On the last night the top of a small spruce tree, tipped with eagle down, is planted near the door of the kozhán, and a new element in the dancing is introduced. About midnight, before any dancing has been engaged in, the ceremonial dancers enter from two dressing kozhán some two hundred yards east of the corral. These consist of two parties. The first, eight in number, enter in single file, preceded and followed by a man in everyday[pg 059] costume. These dancers, called Tsannatí̆, are nude, save for the breech-cloth, with body and face painted in white and black, and the hair hanging loose. Immediately following them are the Chanzhiní̆, six in number, accompanied by four keepers, two in front and two behind. The six are nude, the bodies painted solid white with six black stripes encircling them. The hair is painted white and is done up into two long, stiff braids, which project from the sides of the head like a pair of horns. The faces are hideously made up to represent clowns, as indeed their name signifies. In dancing, the Chanzhiní̆ and Tsannatí̆ do not take steps, but shuffle sidewise, locomotion being effected by means of a sort of exaggerated shivering of the legs. This movement is common to Plains tribes in many of their dances. The whole line of dancers proceed with their peculiar motion into the kozhán and around the fire, passing before the patient, the Chanzhiní̆ all the while uttering hoarse, animal-like cries. Their utterances are always coarse and obscene, causing much merriment, which is supposed to aid the patient in casting off his illness. After passing through the kozhán the Tsannatí̆ form in line outside and with their feet keep time to the singing and drumming, while the others break ranks and in a promiscuous throng pass before the spectators, first on the men's side, then on the women's. Just before their departure from the corral any woman who feels an indisposition may crouch in their path near the gate, facing the west, and the Chanzhiní̆ one by one leap over her, first from the east, then from the other three directions, ever continuing their hoarse cries.

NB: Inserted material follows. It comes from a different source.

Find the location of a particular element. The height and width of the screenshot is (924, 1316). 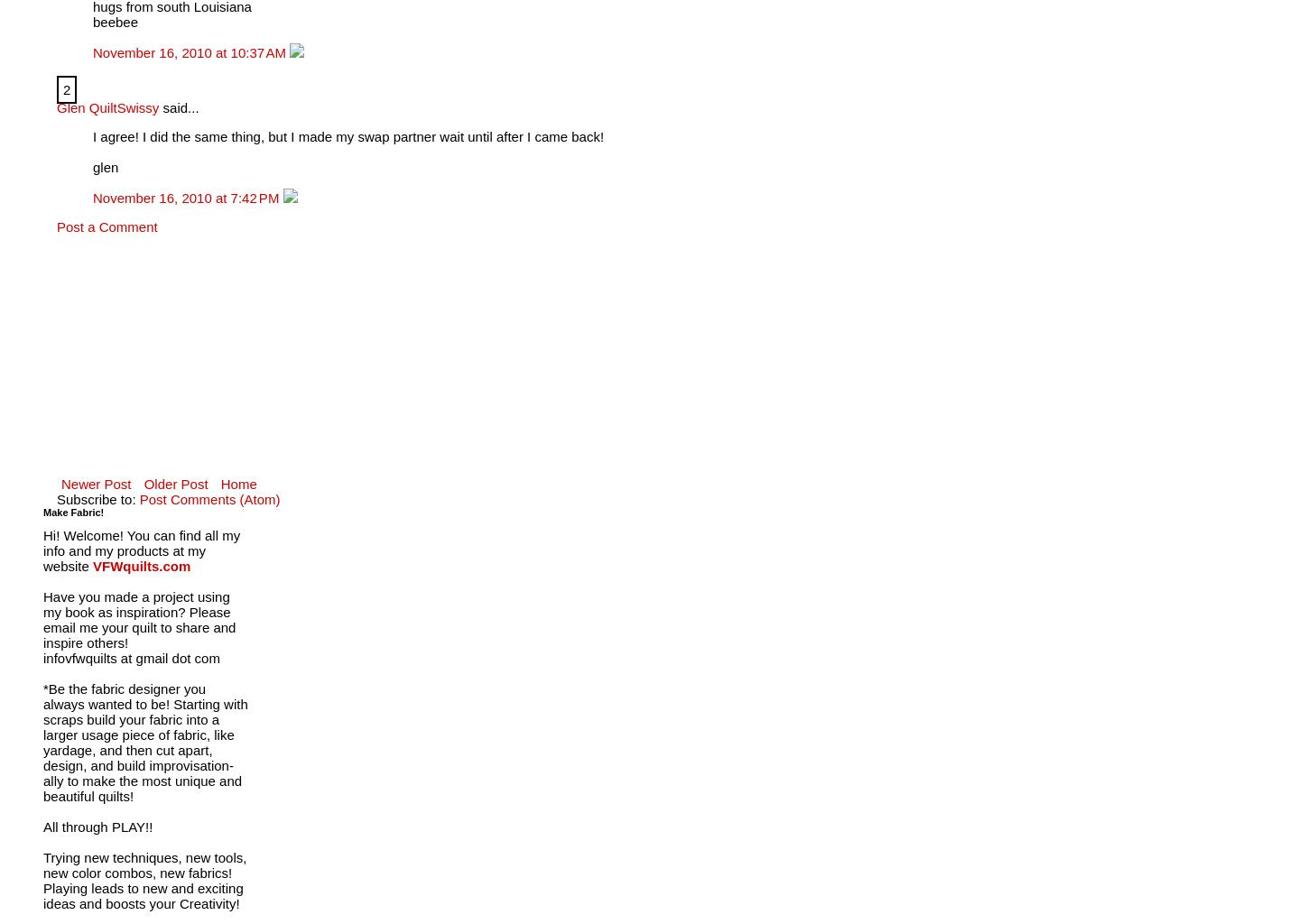

'Subscribe to:' is located at coordinates (97, 498).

These characters make their appearance four times during the course of the night, the spectators dancing during the intervals. After their last exit dancing continues until shortly before sunrise; then the medicine-man and the singers arise, and, forming a circle about the fire in the centre of the kozhán, sing a number of songs. A maiden is summoned from the gathering to carry a basket of sacred meal, and the medicine-man, taking up the top of the spruce tree, passes out of the enclosure toward the rising sun, followed by the maiden, the patient, the singers, and any who may be afflicted with a bodily ailment. At a distance of about a hundred[pg 060] yards the medicine-man stops and plants the little spruce tip, to which the disease is now supposed to have been transferred, under a tree, sprinkling over it quantities of the sacred meal. Then each of the others, the patient leading, steps forward, throws a pinch of the meal on the tree, and passes on, always facing the east. When the last one has thus passed, the procession stops, everybody holds his blanket ready, and on signal from the medicine-man, just as the sun appears, gives it a shake and runs at full speed to the kozhán and around the fire. Thus is disease shaken out and the pursuit of the evil spirits of sickness eluded.
Jeditoh - Navaho
From Copyright Photograph 1904 by E.S. Curtis
It is interesting to note the difference between the Apache of Arizona and the Jicarillas in their assignment of colors to the cardinal directions. The former invariably associate black with the east, blue with the south, yellow with the west, and white with the north.
MYTHOLOGY - CREATION MYTH
In the beginning all people, birds, and beasts were far beneath this earth, somewhere in the darkness; there was no sun, no moon. It was not a good place in which to live, because of the darkness. After a time came Chunnaái, the Sun, and Klĕnaái, the Moon. They directed the people to leave the world of darkness, showing the way they were to go by passing up through a rift in the sky. But the sky was so far above that the people knew of no way to reach it, so they made a pile of sand in the form of a mountain, and painted the east side white, the south blue, the west yellow, and the north side all colors.[1] Then they gathered seeds from all the plants they knew and placed them inside the little mountain. Chunnaái sent back his messenger, Ánltsĭstn, the Whirlwind, to instruct them how to make the mountain increase in size.
Then all gathered about it and danced and sang, until after four days the seeds sprouted and the mountain began to expand and to increase in height. This continued for four days, at the end of which time the mountain seemed almost to reach the sky; but suddenly its growth ceased, and none knew the cause. From[pg 061] Chunnaái came Whirlwind to tell the inhabitants how two of their maidens had entered the sacred space on the mountain top and had wantonly broken and destroyed plants and fruits, thus causing the mountain to cease growing.